Usually when I write a blog post I target either prospective clients or fellow practitioners. My hope is that the points I make resonate sufficiently to either direct a client my way, help a colleague to think of a problem in a different way, or point out something that may have been overlooked.
This post, however, is aimed at a completely different audience, that being college and law students, and young lawyers, just getting established in their careers.
The basis for this is two related events in the last few weeks. The first is the Pennsylvania Supreme Court’s Decision in the case called Glover v. Junior, 2025 Pa. Lexis 390 (March 20, 2025). Several friends and colleagues have already written about the case, so I see no need to go into much detail. By way of an over-simplification, the case involves a female same-sex married couple who engaged in assisted reproductive technology with one partner giving birth to a child. The couple separated before the child was born, which gave rise to lengthy and emotional child custody litigation. That custody litigation culminated in the Pennsylvania Supreme Court recognizing the concept of intent-based parentage.
The second event is that shortly after the Glover decision was announced and the related articles and blogs started to appear, I got an email from a college student I know asking about this decision, where the law goes from here, as well as questions about same-sex marriages and related social justice issues. Basically, questions I did not think college students thought about; at least in my day, they did not.

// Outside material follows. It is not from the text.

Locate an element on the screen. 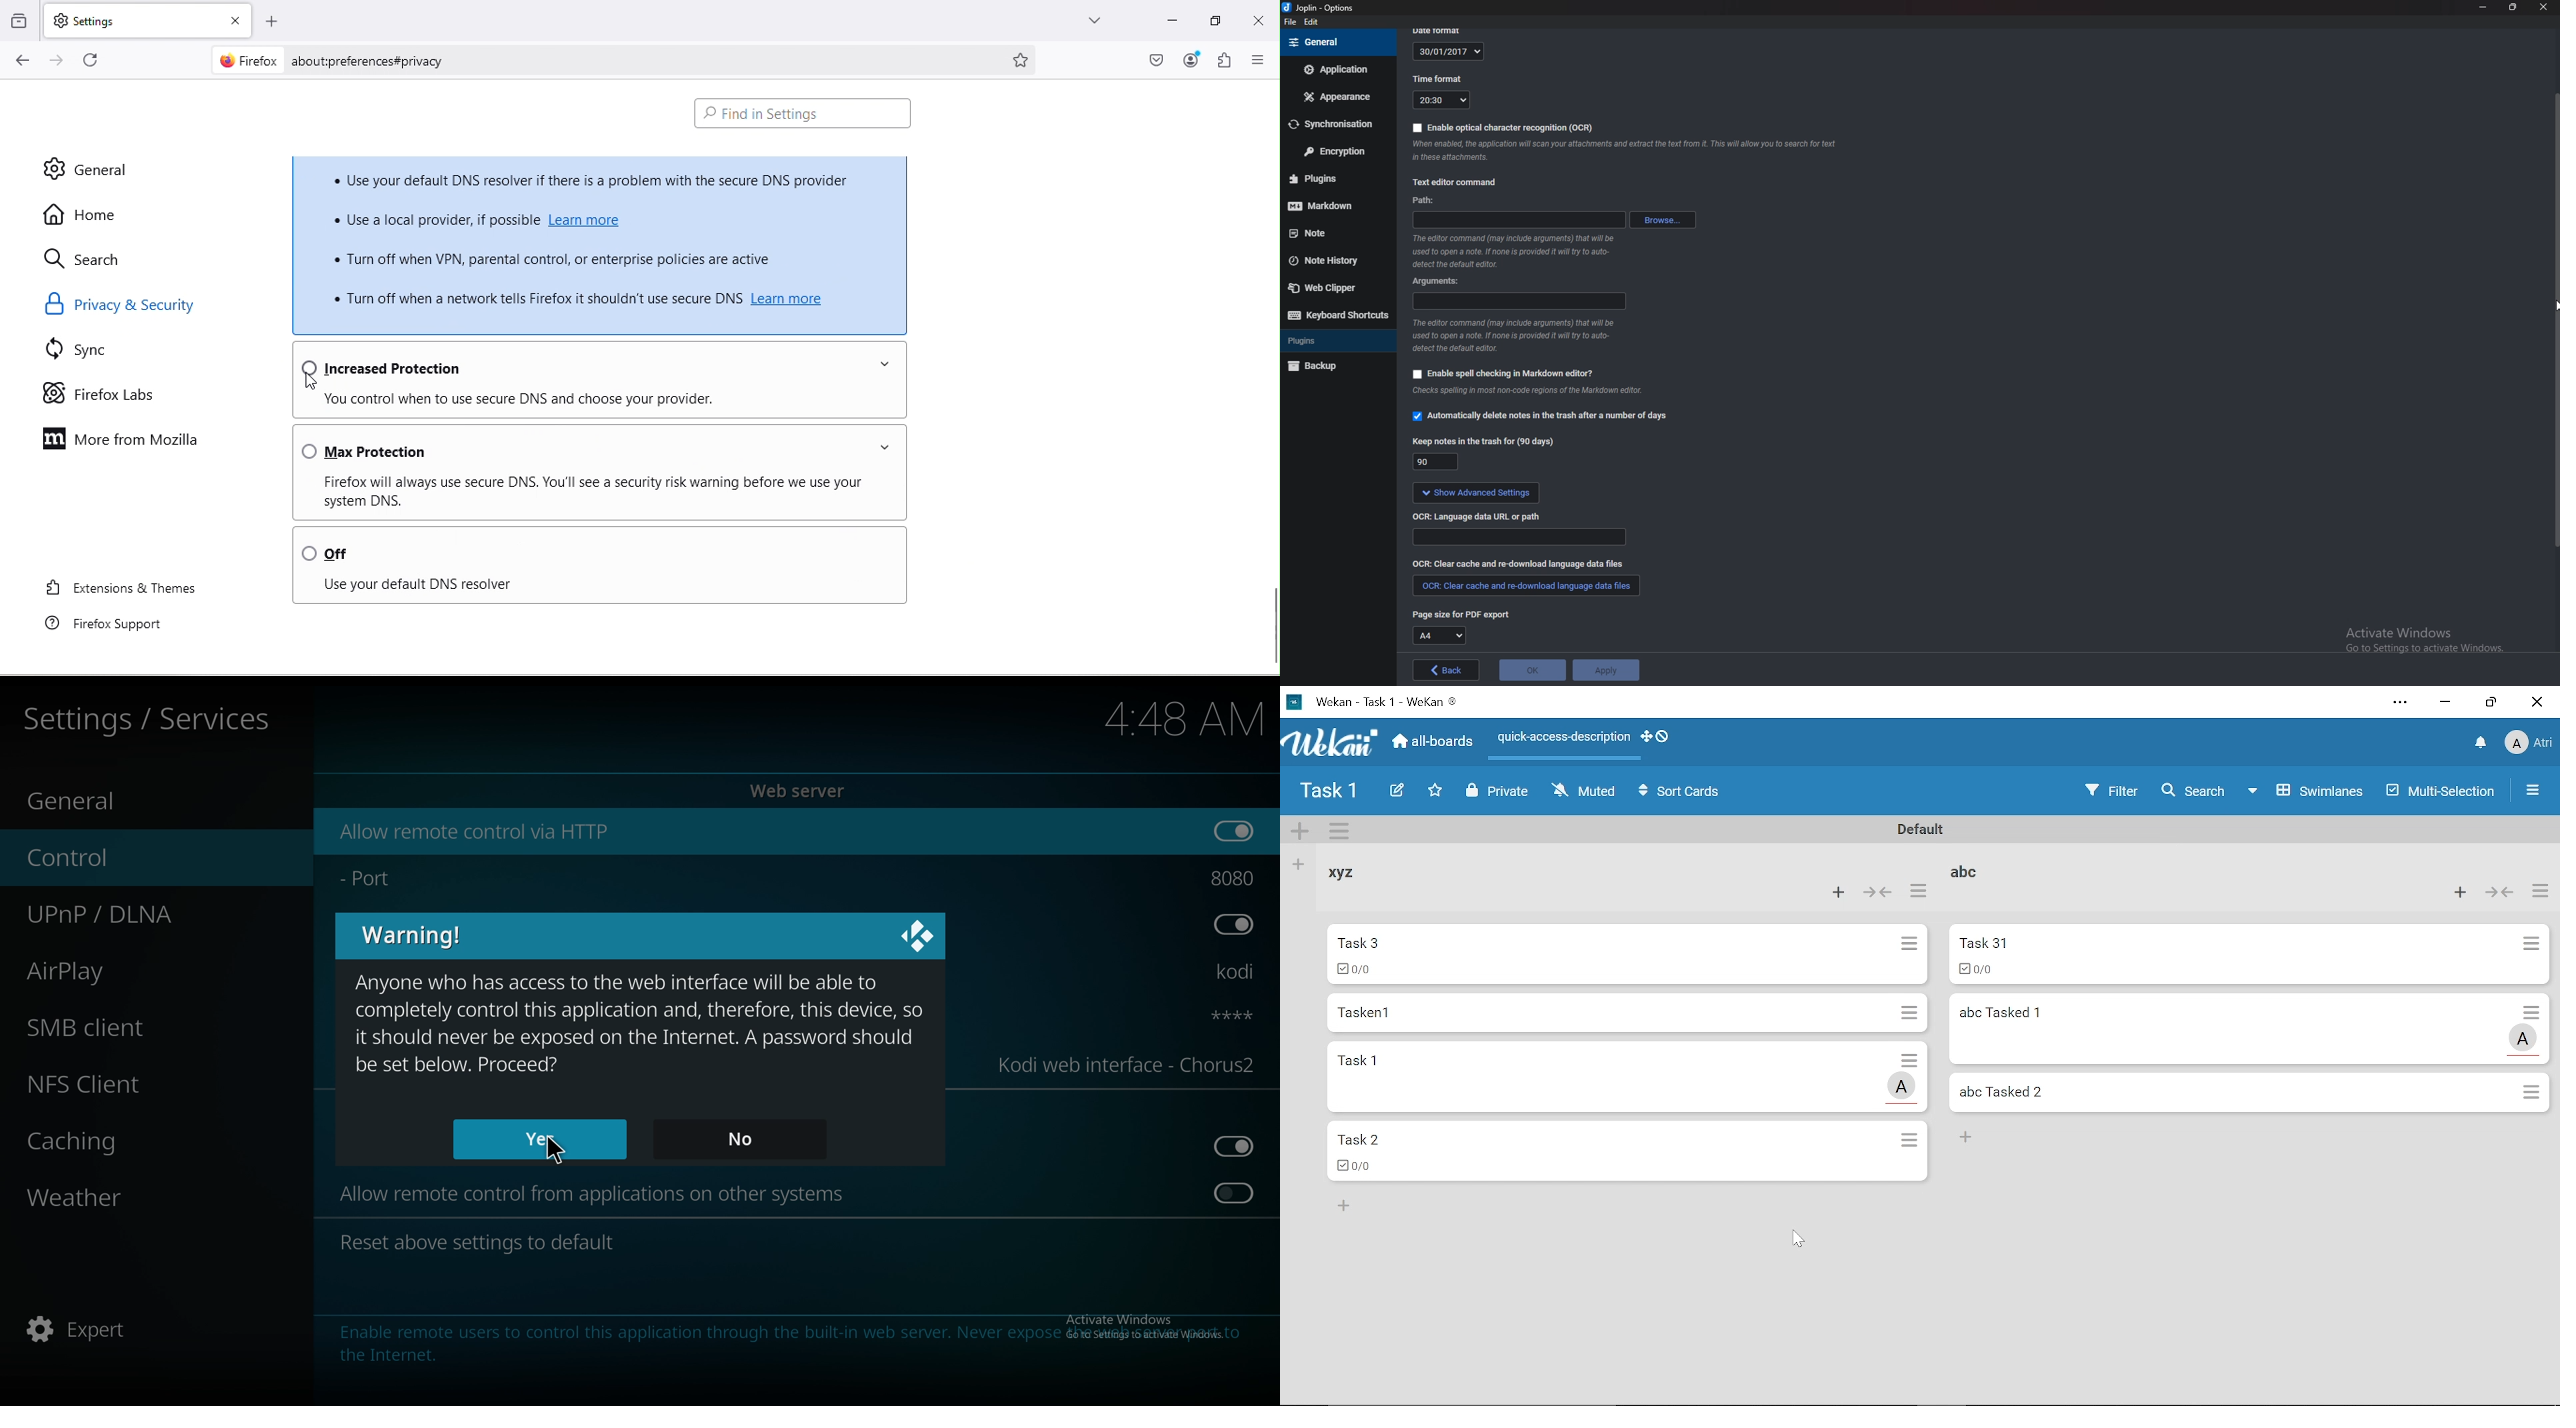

From there I thought about the recent significant issues in the law and social justice and how several of them arise in a family law context. While Pennsylvania’s recognition of same-sex marriage in Whitewood v. Wolf, 2014 U.S. Dist. Lexis 68771 (M.D. Pa. May 20, 2014) revolves around constitutional law questions, the case gets to the emergent definition of “family” and the implications go far into the family law world.
Following Whitewood was the United States Supreme Court’s decision in Dobbs v. Jackson Women’s Health Organization, 597 U.S. 215 (2022). Most people think of that case as the Supreme Court’s ban on abortion; however, the decision reaches into areas of personal rights and protections and how far governments can go in regulating things like childbirth and personal choice.
All of this leads up to the Pennsylvania Supreme Court’s decision in Glover and the corresponding introduction in Pennsylvania’s House of Representatives of Pennsylvania’s version of the Uniform Parentage Act, HB350. This piece of legislation addresses the gaps that still exist in the areas of assisted reproduction, a topic of interest to both same-sex and heterosexual couples. And what is the common denominator in all of this? Lawyers with a background in family law. That can be the lawyers who argue the cases, both for and against; the legislative assistants drafting the proposed legislation; and the lobbyists who advocated one way or the other relative to the new legislation. All of these people need a background in family law.
Translating this to the student interested in law as a career, or the young lawyer, the line of cases noted demonstrates the interrelationship of family law and evolving social policy. This is not only true for the LGBTQ+ community, but also to the heterosexual community in that technology is advancing faster than the law. If you are creative, dedicated, and interested in emerging social policy as it applies to actual people on a daily basis, family law is for you.